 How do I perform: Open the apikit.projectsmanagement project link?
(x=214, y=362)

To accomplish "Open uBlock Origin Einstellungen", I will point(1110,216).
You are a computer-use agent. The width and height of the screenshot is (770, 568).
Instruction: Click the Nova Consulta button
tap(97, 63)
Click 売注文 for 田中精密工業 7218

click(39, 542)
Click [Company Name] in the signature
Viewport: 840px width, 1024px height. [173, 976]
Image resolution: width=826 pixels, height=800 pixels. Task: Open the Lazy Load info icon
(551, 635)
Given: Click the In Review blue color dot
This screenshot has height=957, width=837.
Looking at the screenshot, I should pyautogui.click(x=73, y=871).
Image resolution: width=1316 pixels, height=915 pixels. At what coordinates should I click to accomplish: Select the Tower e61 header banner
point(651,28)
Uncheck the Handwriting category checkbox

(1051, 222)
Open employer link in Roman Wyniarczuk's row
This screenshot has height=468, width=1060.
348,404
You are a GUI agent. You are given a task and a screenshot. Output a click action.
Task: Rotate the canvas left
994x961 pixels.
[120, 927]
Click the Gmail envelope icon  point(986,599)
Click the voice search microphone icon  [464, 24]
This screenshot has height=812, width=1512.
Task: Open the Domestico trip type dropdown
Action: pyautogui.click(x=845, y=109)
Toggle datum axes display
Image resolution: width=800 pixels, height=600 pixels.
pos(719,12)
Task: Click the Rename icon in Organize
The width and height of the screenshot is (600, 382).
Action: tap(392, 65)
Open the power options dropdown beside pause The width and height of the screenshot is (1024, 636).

**Directions**: Find each line in the material above that carries the string "agent", and copy it.

**Result of the task**:
You are a computer-use agent. The width and height of the screenshot is (770, 568).
You are a GUI agent. You are given a task and a screenshot. Output a click action.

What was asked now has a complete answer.